#### 本文抜粋
□ □ □ □ □

鮎川参考人 世界自然保護基金、WWFジャパンの鮎川です。
 WWFは一九六一年に設立された世界最大の自然保護団体です。世界の約四百五十万人と一万社・団体のサポーターに支えられ、地球規模のネットワークを基盤として、およそ百カ国の国々で活動しております。WWFは、森林、海水、淡水、有害化学物質、生物の種の保全、そして地球温暖化を六つの重点項目として活動を展開しております。
 私は地球温暖化の担当ですけれども、二十カ国以上の代表から成る国際チームが結成されておりまして、京都議定書を発効させること、そして、まず取り組まなくてはならない先進国の排出削減を実現するために、特に産業界と手を組むなど、さまざまなプログラムを展開しております。本日はその観点からお話をさせていただきたいと思います。
 温暖化の深刻さが起きておると思いますけれども、この三月、南極大陸の最大級の棚氷が崩壊しました。そして、これは厚さ二百メートルもあるラーセンBという棚氷で、広さは三千二百五十平方キロメートル、東京都よりも広い、そういった氷が解け出したわけです。これは三十年で起きた最大の崩壊と言われており、過去五十年間に南極周辺の平均気温は二・五度も上昇しているということで、地球温暖化がもう既に起きているということが言えると思います。
 さらに、ヒマラヤの氷河湖は、多くは解けた氷河や雪解けの水を蓄え、洪水を起こしかねない状況にあるという報告も、この四月、国連環境計画、UNEPの方から出されました。
 つまり、世界では恐ろしい地球温暖化の影響がもう既に起きているということが言えると思います。この地球の温暖化をとめようと、世界の国々が十年以上も話し合った末、ようやく取り組みの合意にたどり着いたのが京都議定書です。これは温暖化を防ぐ唯一の国際協定であり、最も重要で現実的なツールであります。COP7で具体的なルールやガイドラインが決められ、ようやく批准をできる段階に来ています。アメリカがこれから離脱して世界に不協和音を醸し出そうとしておりますけれども、今のところ京都議定書にかわり得る国際的な取り組みはありません。
 これを発効させ、世界の国々が実施に取り組み始めるよう、そして日本は、京都という名の当事国として、一日も早くこれを批准していただきたい。批准の承認が十日以降国会で議論され始めたと聞いておりますけれども、京都議定書の批准というのは最も重要で、温暖化対策推進法改正法案とは切り離してでもこの批准を進めていただきたく、私のきょうの最大のお願いはこれです。
 というのも、日本で六%削減は可能であり、京都議定書批准は経済的効果もあるというお話もしたいです。

□ □ □ □ □

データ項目
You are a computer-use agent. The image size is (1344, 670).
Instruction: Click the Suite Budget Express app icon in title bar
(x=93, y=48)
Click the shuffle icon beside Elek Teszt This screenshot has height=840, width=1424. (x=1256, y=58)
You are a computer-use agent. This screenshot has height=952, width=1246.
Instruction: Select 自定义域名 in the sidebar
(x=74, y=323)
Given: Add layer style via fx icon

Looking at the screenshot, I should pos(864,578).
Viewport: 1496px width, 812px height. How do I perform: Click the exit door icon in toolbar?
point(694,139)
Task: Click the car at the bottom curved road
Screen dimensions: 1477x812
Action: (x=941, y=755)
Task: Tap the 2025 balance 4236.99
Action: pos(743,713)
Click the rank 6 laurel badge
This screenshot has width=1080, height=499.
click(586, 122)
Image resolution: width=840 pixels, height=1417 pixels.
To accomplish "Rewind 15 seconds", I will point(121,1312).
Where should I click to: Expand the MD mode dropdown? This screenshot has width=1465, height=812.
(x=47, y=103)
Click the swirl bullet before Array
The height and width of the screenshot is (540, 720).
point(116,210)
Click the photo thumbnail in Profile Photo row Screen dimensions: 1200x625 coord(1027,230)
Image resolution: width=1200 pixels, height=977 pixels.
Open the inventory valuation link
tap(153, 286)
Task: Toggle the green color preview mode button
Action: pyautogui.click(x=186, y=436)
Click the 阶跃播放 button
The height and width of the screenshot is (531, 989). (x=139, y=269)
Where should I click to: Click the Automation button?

□ □ □ □ □

#### 課題一覧
- 1) データ項目の先頭から「Click the shuffle」を含む行までを、両端の行も含め、空行を除いて番号付きリストとして並べてください。
- 2) 京都議定書の批准を求める発言を、示されている最後の文の後から書き進めてください。

#### 課題の解答
- 1)
1. You are a computer-use agent. The image size is (1344, 670).
2. Instruction: Click the Suite Budget Express app icon in title bar
3. (x=93, y=48)
4. Click the shuffle icon beside Elek Teszt This screenshot has height=840, width=1424. (x=1256, y=58)

- 2)
 WWFジャパンが昨年発表しました「地球温暖化問題解決のためのWWFシナリオ」によりますと、ハイブリッド車、燃料電池、発光ダイオード照明など、エネルギー効率の高い最新の技術を導入したり、サービス経済へ移行をしたり、自然エネルギーの導入及びCDMやJIなどの京都メカニズムを利用することによって、二〇一〇年までに一九九〇年レベルから一二%まで削減が可能という結果が出ております。つまり、日本は削減しようという政策的意思さえあれば、京都議定書を批准して温暖化を防ぐための具体的なシナリオを既に手にしていると言えると思います。
 また、これも昨年発表したものですけれども、「京都議定書批准は経済的損失をもたらすか」という報告がありますが、これは、日本は炭素削減という規制の中では、これを受け身ではなく積極的にとらえ、技術開発に投資を行い、その結果付加価値率を上げ、GDPを九五年から四百七十三億ドル、約六兆円も上げることができる。企業はエネルギー高価格に反応して新製品の開発や省エネルギーなどの革新に積極的に取り組み、その結果、産業構造は脱エネルギー化に向けて変化していきます。日本はこうした活躍をしてこそ温暖化対策の世界市場をリードするようになれるはずです。
 また、京都議定書発効を支持する企業の署名を集めるエミッション55という運動があります。これはヨーロッパ発の運動で、ドイツテレコム、クレディ・スイス、ヌオン電力会社などが中心になっておりますけれども、既に世界から百六十五社が署名をしております。日本からも、リコー、富士ゼロックス、キヤノン、セイコーエプソン、京セラ、ナットソース・ジャパンなどを含む二十五社が署名しております。こうした企業は、京都議定書を発効させ、脱炭素社会を目指すことが、世界にとっても、そして自分たち企業にとっても必要で、新しい産業、雇用を生み出すビジネスチャンスととらえているわけです。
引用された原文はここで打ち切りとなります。